Baz nodded. He’d burn them this afternoon when he lit the fire. There was a chill in the air now and the smell of the incoming winter.

“You had something else for me as well?” Coal inquired. “I might as well collect that while I’m here.”

Baz nodded again. He led Coal back inside his house, into the kitchen where the plate of macaroons still sat on the bench.

Baz burned the boots after Coal left. They were good boots, not expensive, and too small for Baz, but they were solid and sturdy, the type plenty of people in town would have been overjoyed to have been gifted. If this hadn’t been Little Rock but some big city, Baz might have considered that option, but as it was, the less to point back to him the better.

He sent an inoculate message to a sleuth he knew suggesting he get his car checked out at Cat’s garage later today. He mentioned that the service was exceptional and the owner was hot. Definitely worth the man’s while. Baz left his front door open. It was cold out but the cabin would overheat if he didn’t.

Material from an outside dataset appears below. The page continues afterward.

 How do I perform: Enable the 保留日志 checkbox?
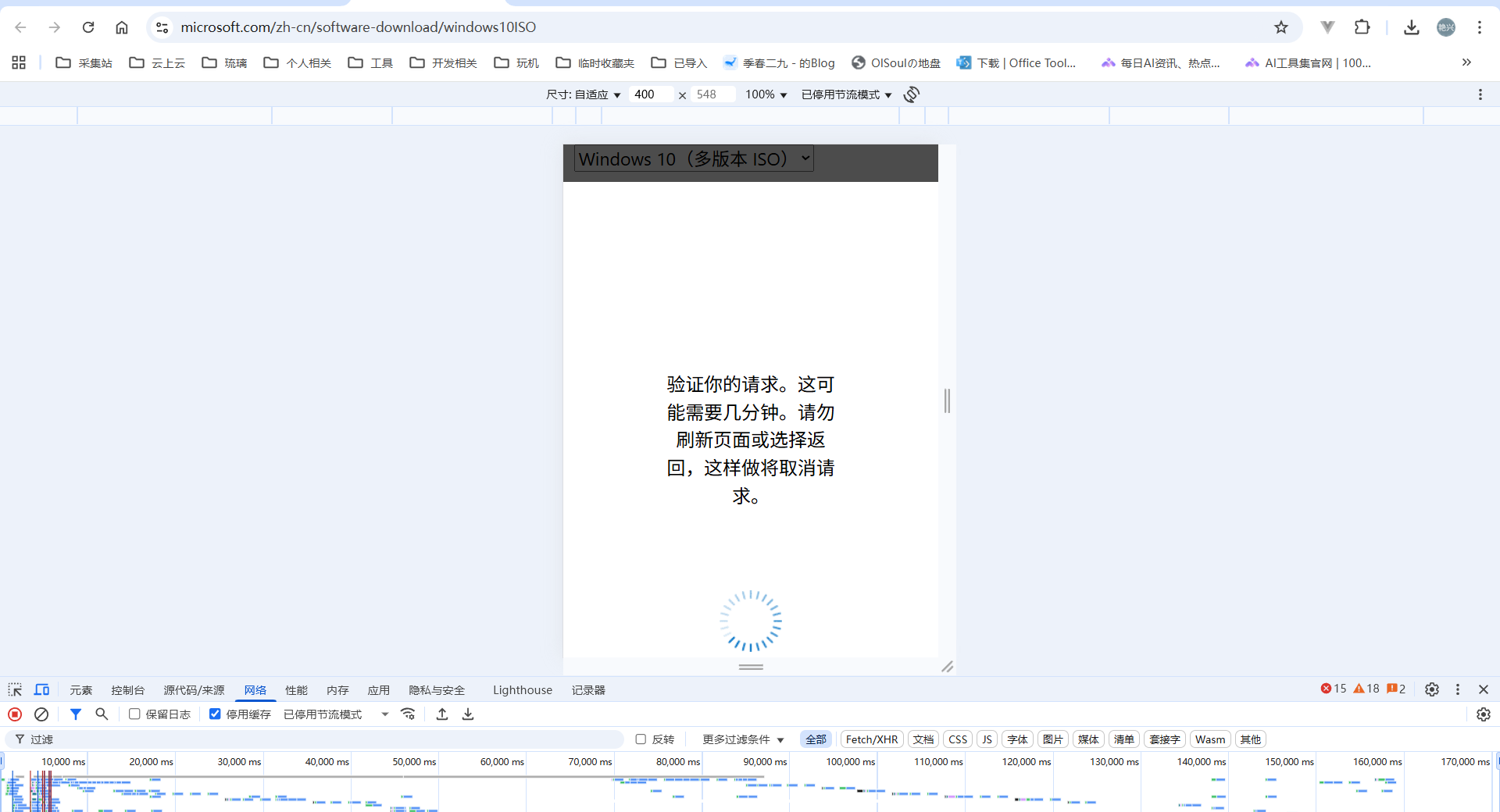tap(134, 714)
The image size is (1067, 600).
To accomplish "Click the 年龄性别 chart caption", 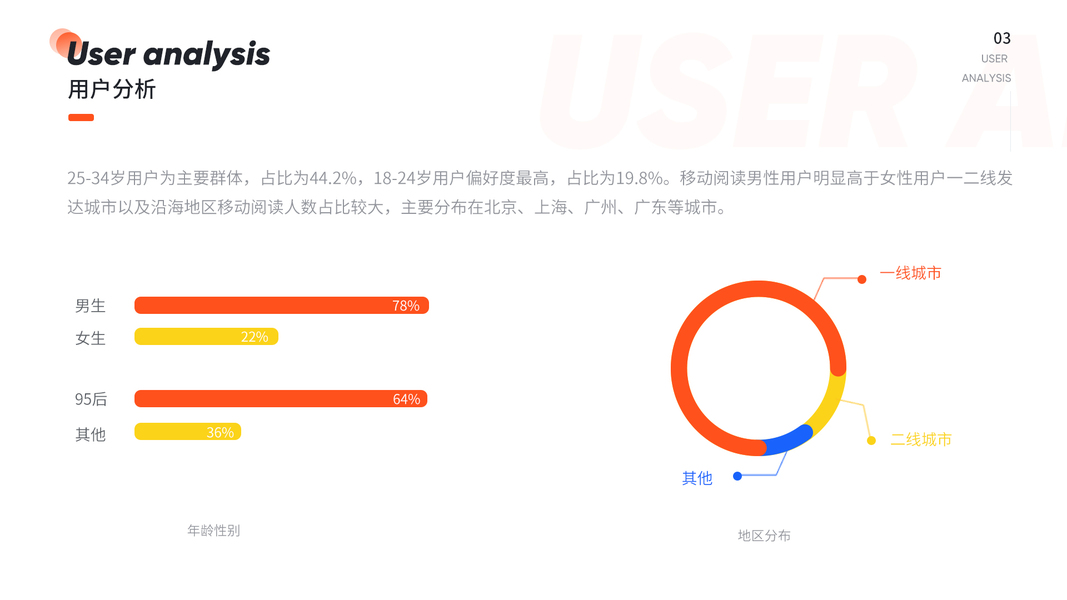I will [214, 530].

As the fire raged inside and the rain started to fall outside, Baz opened a drawer. Resting on a large pile of used sheets of paper, Baz retrieved a blank drawing pad. As he lifted it out, a mix of comic heros and beautiful woman smiled up at him, nestled among detailed depictions of varying landscapes, and a few rogue sketches of different species of fish.

Baz took a seat near the fireplace and carefully extracted a piece of charcoal from just beyond the reach of the flames. He cast his mind back to earlier, before Coal’s visit, to the curve of Cat’s muscular arse as she paused on the way out his door, the jut of her lower lip, and the look in her eyes as she glanced back over her shoulder to give him one last look. He remembered the way her hair reached her middle back, as wild and free as she, and as dark as the charcoal that now smudged his hands.

He thought back to earlier, to every inch of her, and then, in front of a roaring fire, he put charcoal to paper and he drew all that he remembered.